The Government paid the engineering consultants WS Atkins pounds 11.5m to take the company off its hands in 1993. It has made a profit every year since then and, when the parent company was floated on the stock exchange in July, the former public-sector business turned out to be worth around pounds 50m.

Labour has condemned the deal as more evidence that the taxpayer has been "ripped off". Last week The Independent disclosed that the 1993 privatisation of the southern divisions of the Government Property Services Agency (PSA) had netted a profit of more than pounds 70m for the buyers.

The Manchester divisions of the PSA, which managed public buildings and building projects in the Midlands, North-west and Wales, were transferred to WS Atkins at the same time for a "negative consideration" of pounds 11.5m, in other words, the Government paid the new owners to take it away. This was despite the fact that it made profits of pounds 5.2m in the year before the transfer and has continued to earn about pounds 5m a year. WS Atkins has effectively kept the money and funded the restructuring of the company out of profits.

In addition, the Government guaranteed contracts to manage Ministry of Defence buildings for five years and underwrote most of the potential redundancy bill in case the company folded.
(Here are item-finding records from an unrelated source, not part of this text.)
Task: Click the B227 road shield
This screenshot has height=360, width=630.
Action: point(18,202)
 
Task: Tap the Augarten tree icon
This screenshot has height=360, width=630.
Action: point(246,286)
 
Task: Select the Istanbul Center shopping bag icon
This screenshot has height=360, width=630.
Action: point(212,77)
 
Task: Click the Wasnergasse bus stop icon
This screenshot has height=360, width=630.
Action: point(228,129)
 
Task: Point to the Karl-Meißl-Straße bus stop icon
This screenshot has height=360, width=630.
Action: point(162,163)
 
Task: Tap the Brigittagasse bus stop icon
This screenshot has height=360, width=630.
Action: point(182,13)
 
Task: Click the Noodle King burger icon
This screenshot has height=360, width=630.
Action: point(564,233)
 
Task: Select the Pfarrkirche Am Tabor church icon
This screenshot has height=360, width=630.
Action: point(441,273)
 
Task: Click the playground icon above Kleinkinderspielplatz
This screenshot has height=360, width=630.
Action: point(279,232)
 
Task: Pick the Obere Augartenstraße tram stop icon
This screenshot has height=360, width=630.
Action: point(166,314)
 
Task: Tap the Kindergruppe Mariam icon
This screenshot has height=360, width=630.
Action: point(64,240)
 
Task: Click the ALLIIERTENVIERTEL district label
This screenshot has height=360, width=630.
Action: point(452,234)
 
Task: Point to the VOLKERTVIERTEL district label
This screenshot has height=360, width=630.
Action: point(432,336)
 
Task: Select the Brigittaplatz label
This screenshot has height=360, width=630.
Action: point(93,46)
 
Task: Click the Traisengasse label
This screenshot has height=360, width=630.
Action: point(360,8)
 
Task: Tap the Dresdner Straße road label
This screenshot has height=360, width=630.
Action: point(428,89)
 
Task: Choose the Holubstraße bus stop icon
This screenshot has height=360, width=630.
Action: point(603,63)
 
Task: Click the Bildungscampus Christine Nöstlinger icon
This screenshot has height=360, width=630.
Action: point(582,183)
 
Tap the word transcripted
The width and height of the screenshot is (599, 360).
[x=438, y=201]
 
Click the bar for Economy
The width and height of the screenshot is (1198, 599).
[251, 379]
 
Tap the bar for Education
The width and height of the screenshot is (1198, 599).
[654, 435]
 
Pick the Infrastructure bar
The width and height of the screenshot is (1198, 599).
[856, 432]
The National Audit Office, in a report earlier this year, criticised the Government's failure to negotiate a "clawback" clause if the company should be successful in the private sector.

Paul Jowers, a spokesman for the company, said: "Like all commercial operations, we took advantage of a situation and turned it into a good operation. Yes, it is phenomenally successful. We would maintain that it is because we are phenomenally successful managers."

Derek Foster, Labour's spokesman on the Civil Service, said: "This is another example of Tory privatisation dogma ripping off the taxpayer."

WS Atkins, a former Tory party contributor, was valued at pounds 197.8m when it was floated. The prospectus does not give a full breakdown of the performance of its subsidiaries, but the former PSA Manchester divisions, now called WS Atkins Facilities Management, contributes one-quarter of the group's pounds 20m-a-year profit, suggesting that it would be worth pounds 50m if sold as a separate entity.

The flotation prospectus said "facilities management performance since acquisition is strong" and the former PSA business "now makes an important contribution to group profits".

The beneficiaries of this apparent under-valuation by the Government include the family of the firm's founder, the late Sir William Atkins, which still owns 10 per cent of the company, and nine directors who own another 7 per cent between them. Michael Jeffries, 51, the group chief executive, has a shareholding worth pounds 3m.

WS Aitkins has recently moved into privatisations and government business; most of the former PSA work is for the Ministry of Defence and the company retains Sir Archie Hamilton, a defence minister until 1993, as a consultant.